Reform, Cyber, and Bilateral Tension

From 10-11 July, the fifth meeting of the U.S.-China Strategic & Economic Dialogue (S&ED) will take place in Washington, DC.  The meeting serves as the highest bilateral meeting between the leadership of the United States and the People’s Republic.  For more background, read this overview.

Since its inception, the S&ED has been criticized for not achieving much within the bilateral relationship, but that may soon be changing.  Internal pressures in China and a changing international arena affecting the United States may finally lead to some frank, essential discussions between these two major powers.  What sort of issues will likely be a subject of discussion…?

Cyber

Cyber assaults and espionage have long increased tensions between these two countries.  For years, the United States has been the victim of attacks originating in China.  These incursions have predominately focused on private industries in the United States, searching for proprietary information that could give Chinese firms a leg up by gaining access to cutting edge technology without going through the investment of research and development.  US industry has partnered with the US government in order to increase effective countermeasures for cyber incidents and pushed for a stronger stance on cyber topics within the bilateral relationship.  With the US firm Mandiant publicly revealing earlier in 2013 the scope of Chinese hacking on US government offices, the issue of cyber has become a primary topic of concern.

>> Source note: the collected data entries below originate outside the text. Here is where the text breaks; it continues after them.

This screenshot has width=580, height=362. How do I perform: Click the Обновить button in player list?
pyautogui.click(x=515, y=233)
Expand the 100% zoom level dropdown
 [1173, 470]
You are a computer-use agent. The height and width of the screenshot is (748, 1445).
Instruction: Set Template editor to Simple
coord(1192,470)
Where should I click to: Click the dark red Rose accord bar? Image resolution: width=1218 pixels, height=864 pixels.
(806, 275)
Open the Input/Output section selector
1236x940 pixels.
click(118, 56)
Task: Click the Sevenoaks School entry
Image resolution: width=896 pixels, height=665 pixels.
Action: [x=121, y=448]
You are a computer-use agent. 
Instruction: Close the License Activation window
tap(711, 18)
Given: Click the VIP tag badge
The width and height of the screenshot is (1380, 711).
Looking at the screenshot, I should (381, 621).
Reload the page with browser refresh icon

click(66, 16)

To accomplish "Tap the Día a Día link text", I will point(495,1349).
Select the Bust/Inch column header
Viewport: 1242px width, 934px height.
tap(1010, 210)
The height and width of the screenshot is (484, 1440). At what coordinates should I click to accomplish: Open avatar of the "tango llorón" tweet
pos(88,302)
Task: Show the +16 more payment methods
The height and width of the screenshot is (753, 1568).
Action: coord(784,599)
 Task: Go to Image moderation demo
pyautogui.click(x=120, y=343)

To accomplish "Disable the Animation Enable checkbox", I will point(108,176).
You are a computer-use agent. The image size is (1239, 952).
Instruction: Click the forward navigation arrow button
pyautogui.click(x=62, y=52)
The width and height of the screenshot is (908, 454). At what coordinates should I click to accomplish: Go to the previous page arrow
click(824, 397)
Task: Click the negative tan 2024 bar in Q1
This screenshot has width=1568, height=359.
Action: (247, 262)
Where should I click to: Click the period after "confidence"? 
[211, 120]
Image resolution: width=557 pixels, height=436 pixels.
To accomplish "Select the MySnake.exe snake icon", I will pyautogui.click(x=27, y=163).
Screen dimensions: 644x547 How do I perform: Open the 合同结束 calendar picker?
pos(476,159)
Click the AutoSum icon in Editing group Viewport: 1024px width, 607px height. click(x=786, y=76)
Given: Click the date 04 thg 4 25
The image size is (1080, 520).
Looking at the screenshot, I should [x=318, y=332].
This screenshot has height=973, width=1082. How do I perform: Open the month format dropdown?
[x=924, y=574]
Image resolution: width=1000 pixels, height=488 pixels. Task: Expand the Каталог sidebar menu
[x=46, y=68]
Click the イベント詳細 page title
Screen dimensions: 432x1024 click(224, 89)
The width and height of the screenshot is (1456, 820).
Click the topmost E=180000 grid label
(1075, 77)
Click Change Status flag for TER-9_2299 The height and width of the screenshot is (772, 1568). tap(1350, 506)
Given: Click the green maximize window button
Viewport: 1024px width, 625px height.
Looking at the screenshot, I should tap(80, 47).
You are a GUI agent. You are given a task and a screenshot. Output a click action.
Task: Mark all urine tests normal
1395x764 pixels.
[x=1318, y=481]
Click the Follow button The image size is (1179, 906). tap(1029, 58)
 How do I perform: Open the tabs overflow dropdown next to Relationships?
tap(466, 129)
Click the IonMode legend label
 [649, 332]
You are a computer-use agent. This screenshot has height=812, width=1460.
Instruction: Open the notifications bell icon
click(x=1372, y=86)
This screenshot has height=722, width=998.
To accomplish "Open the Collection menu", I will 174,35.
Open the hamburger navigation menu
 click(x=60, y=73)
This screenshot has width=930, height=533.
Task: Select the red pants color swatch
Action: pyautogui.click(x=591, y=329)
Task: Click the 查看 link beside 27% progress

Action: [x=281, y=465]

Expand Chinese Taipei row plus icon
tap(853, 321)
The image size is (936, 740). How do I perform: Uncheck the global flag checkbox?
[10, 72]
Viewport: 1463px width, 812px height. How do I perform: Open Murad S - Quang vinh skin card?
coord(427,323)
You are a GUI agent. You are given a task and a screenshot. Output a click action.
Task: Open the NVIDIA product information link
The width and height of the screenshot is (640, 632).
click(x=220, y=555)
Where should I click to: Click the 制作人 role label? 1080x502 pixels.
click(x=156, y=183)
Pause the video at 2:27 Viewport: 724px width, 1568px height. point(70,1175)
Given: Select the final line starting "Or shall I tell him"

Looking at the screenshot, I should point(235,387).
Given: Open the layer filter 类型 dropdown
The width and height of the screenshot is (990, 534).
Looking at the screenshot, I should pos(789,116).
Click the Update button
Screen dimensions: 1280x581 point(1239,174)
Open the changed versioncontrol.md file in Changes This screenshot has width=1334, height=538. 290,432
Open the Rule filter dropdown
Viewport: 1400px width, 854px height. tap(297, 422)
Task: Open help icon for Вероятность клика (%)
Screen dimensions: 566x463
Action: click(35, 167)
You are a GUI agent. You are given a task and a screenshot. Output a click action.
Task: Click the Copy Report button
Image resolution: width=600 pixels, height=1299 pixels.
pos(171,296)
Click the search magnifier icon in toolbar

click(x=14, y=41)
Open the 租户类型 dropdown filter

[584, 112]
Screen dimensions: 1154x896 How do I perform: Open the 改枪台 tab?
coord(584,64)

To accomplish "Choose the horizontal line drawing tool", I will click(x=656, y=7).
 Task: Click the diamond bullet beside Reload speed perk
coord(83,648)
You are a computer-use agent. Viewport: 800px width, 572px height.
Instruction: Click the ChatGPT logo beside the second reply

The cyber issue is not solely a topic of concern for the Americans, as the Chinese government has also traced cyber incursions into their systems back to American shores.  However, whereas Chinese cyber forces focus on extracting information by disrupting systems, especially from US corporate entities, American cyber forces focus on gleaming information without causing disruption.  Given the potential cyber capabilities of the United States and superior global position of US information technology firms, the Chinese government understands that US cyber policy could readily become much more invasive and overtly confrontational.  As of right now, there is likely no more contentious topic of conversation between these two countries.

The Asia-Pacific

China’s rise has been accompanied by not only an over interest in becoming the hegemon of the Asia-Pacific, but also with a policy of extending China’s territorial claims in the South and East China Sea.  Viewed by many of its neighbors as aggressive, China’ expansion claims have increased hostilities with Vietnam, Korea, Singapore, Malaysia, Indonesia, the Philippines, and Japan.  Given US strategic alliances with Korea, the Philippines, and Japan, the United States has been dragged into regional tensions.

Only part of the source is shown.